27 Kasım 2009 Cuma

Gidin Gelin Bayrama Can Verin!

yine bir bayram sendromu...
enerji içeceklerini hazırda bekletiyoruz. kurban bayramını, ramazana nazaran daha az seviyorum, zira 4 günden oluşuyo kendileri. ayrıca makinalardan taşan yağlı bulaşıklar da cabası. hiç gitmeyen et kokusunu unutmuyorum tabi ki. bir de gelip de gitmeyen "misafir" diye hitap ettiğimiz, aslında evin bir ferdi gibi günlerce bizle kalan insanlar yok mu? evet onlar işte. hepsinin canı cehenneme...
tam da iyi bayramlar diyecektim. yerseniz yani... :}
ana fikir: gidin gelin bayrama can verin :P
el yalayın, harçlık sömürün, olmadı çikolata komasına girin, fakirleri doyurun, likör içmeyin, et yemekten baygınlık geçirin... vs.vs.vs...

26 Kasım 2009 Perşembe

Uçuyoruz Ne Güzel...















tutup balonumun ipinden, onunla gezmek isterim...
rengarenk balonumun mavi-yeşil renkleri hep bana gülüyor...
tutup balonumun ipinden, onunla uçmak isterim...

24 Kasım 2009 Salı

Gününüzü Anlatan Şarkı Sözü veya Kesitleri (v1573)

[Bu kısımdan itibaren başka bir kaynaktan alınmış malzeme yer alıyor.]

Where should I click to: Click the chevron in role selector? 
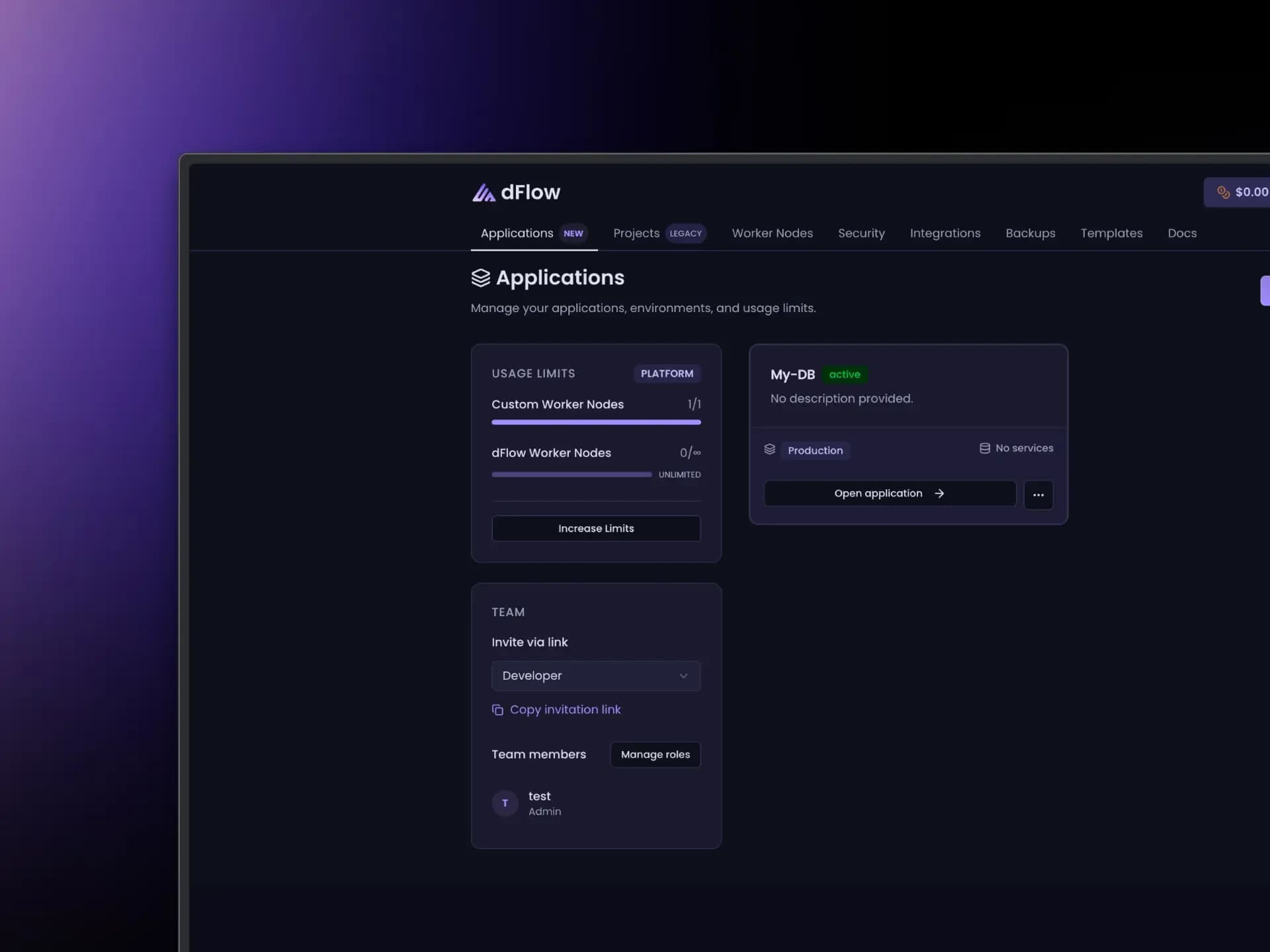(683, 676)
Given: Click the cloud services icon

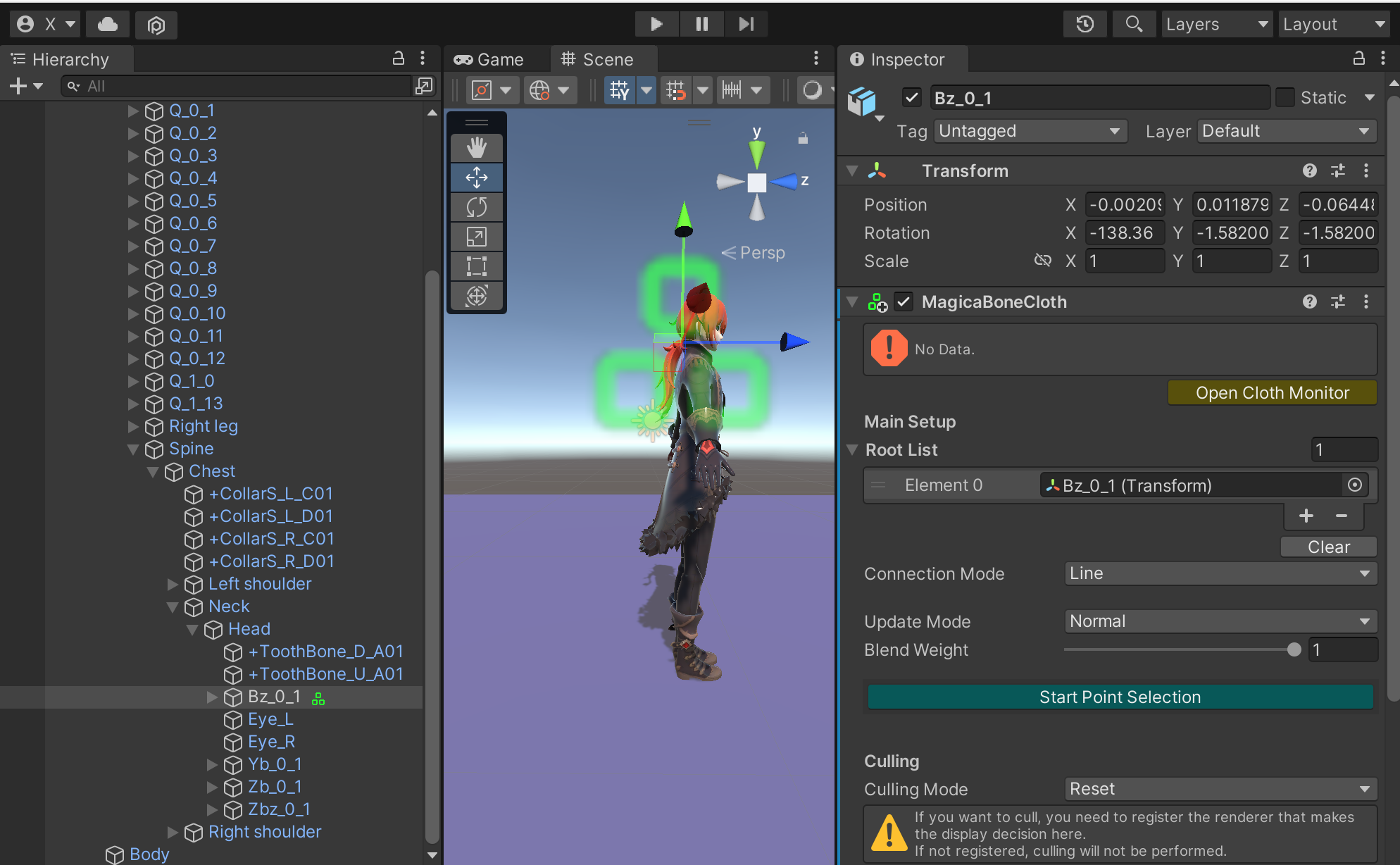Looking at the screenshot, I should tap(108, 25).
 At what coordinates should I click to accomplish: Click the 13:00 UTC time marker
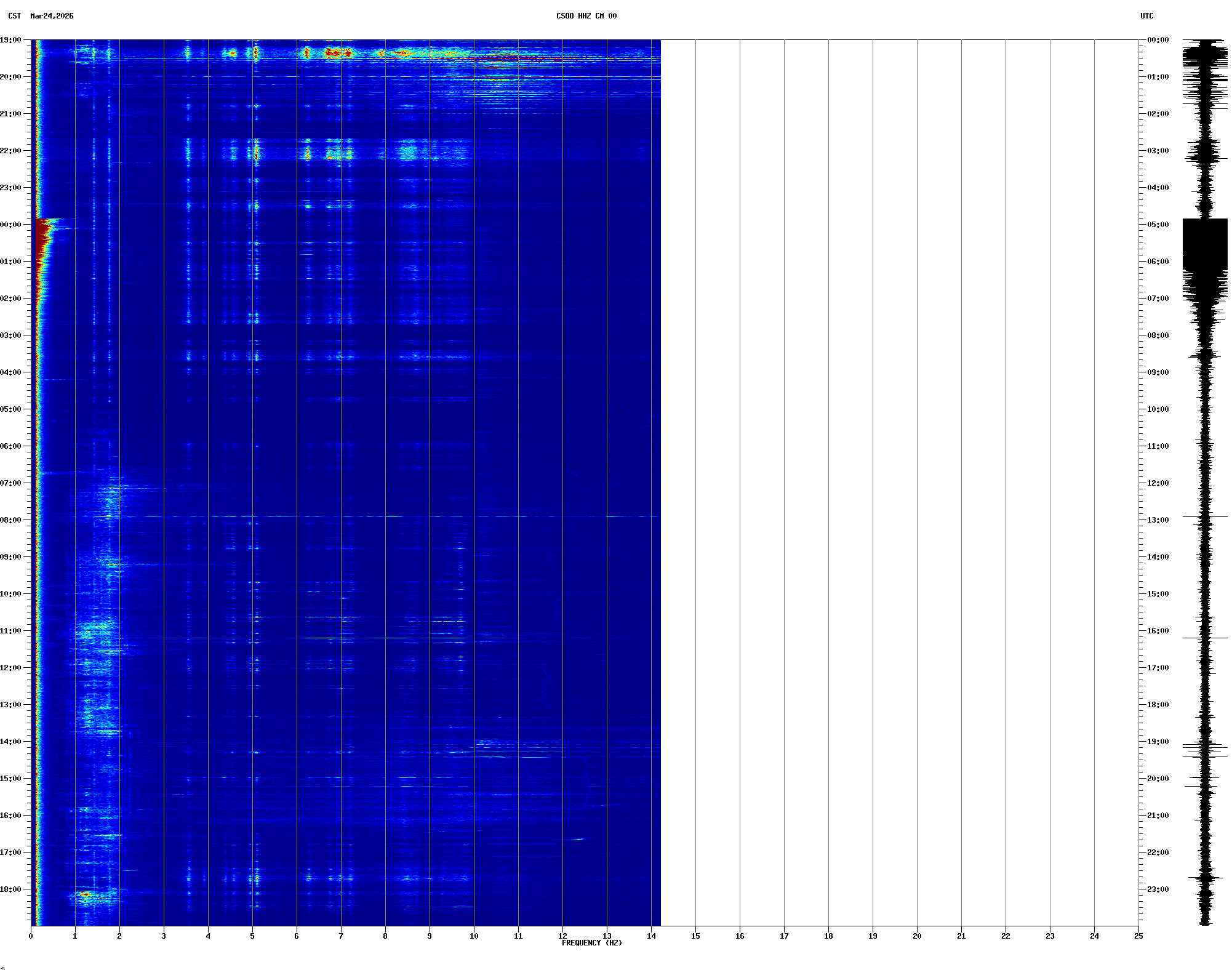(x=1158, y=520)
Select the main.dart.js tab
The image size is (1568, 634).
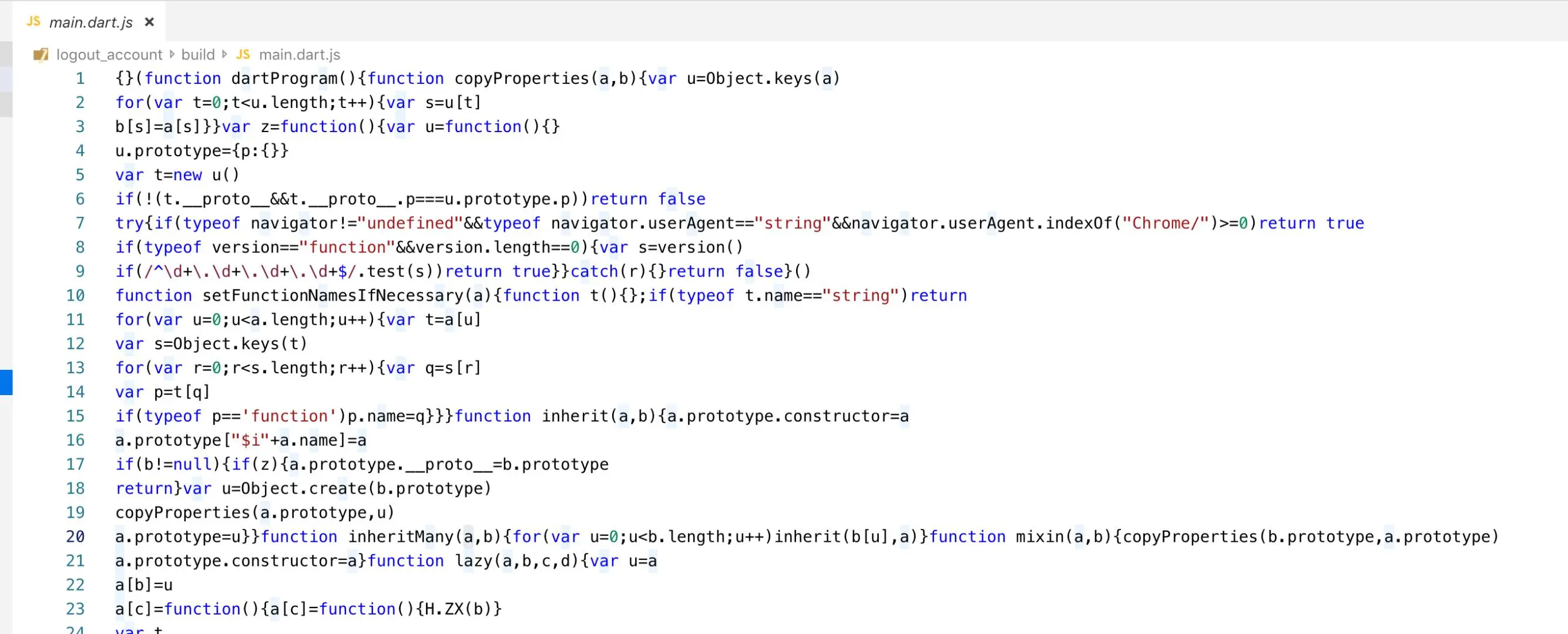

yollarla düşsem, şehri terk etsem,
bağları çözsem, hiç düşünmeden.

derdimi satsam, mutluluk alsam,
bir rahat olsam, hiç yorulmasam...

22 Kasım 2009 Pazar

hayatın ne kadar adil ya da ne kadar kolay olduğunu söyleyen birini gören oldu mu?
-ben göremedim hiç.
-gören varsa da tanışmak isterim...

20 Kasım 2009 Cuma

yineaynışarkıyısöylesankiağlargibikendine...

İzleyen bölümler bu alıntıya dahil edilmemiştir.